──────── Data to use ────────

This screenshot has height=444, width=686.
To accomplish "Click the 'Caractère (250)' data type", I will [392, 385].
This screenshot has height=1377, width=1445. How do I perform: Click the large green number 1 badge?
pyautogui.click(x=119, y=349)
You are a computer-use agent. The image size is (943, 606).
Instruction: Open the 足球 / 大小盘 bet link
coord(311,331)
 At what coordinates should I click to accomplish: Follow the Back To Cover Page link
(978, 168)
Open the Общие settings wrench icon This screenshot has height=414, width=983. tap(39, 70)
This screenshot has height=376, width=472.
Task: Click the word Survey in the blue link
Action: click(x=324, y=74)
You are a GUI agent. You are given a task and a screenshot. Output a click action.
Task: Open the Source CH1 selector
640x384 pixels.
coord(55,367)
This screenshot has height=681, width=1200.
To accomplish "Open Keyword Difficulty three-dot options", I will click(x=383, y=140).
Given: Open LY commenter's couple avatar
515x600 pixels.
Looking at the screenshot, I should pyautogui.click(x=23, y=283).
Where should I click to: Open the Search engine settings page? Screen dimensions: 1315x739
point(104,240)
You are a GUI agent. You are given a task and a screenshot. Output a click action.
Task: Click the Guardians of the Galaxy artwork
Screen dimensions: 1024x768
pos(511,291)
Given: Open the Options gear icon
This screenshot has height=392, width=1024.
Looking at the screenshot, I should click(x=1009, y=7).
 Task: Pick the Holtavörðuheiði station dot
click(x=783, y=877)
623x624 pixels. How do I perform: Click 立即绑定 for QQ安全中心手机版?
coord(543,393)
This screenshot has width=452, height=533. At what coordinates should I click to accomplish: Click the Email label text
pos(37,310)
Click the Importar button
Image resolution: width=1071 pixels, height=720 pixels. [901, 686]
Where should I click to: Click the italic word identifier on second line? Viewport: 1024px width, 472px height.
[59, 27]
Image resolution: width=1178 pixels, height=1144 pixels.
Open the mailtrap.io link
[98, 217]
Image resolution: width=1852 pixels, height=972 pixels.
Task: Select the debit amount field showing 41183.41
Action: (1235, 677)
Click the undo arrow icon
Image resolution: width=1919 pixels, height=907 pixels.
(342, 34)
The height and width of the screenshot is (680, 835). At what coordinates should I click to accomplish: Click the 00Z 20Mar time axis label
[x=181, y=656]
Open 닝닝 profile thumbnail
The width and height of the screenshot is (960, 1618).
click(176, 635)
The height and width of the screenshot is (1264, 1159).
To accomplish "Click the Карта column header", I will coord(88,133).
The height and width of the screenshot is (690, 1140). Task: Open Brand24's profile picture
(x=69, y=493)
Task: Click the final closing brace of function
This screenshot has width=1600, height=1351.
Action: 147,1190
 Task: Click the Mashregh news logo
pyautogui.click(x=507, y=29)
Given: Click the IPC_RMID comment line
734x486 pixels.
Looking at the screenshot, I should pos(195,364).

────────

- _Exercise goal_: Write out precisely the lines from the one holding "The height and width of the screenshot is (680, 835)." through the end of the material, including both of those ends.

- _Exercise solution_:
The height and width of the screenshot is (680, 835). At what coordinates should I click to accomplish: Click the 00Z 20Mar time axis label
[x=181, y=656]
Open 닝닝 profile thumbnail
The width and height of the screenshot is (960, 1618).
click(176, 635)
The height and width of the screenshot is (1264, 1159).
To accomplish "Click the Карта column header", I will coord(88,133).
The height and width of the screenshot is (690, 1140). Task: Open Brand24's profile picture
(x=69, y=493)
Task: Click the final closing brace of function
This screenshot has width=1600, height=1351.
Action: 147,1190
 Task: Click the Mashregh news logo
pyautogui.click(x=507, y=29)
Given: Click the IPC_RMID comment line
734x486 pixels.
Looking at the screenshot, I should pos(195,364).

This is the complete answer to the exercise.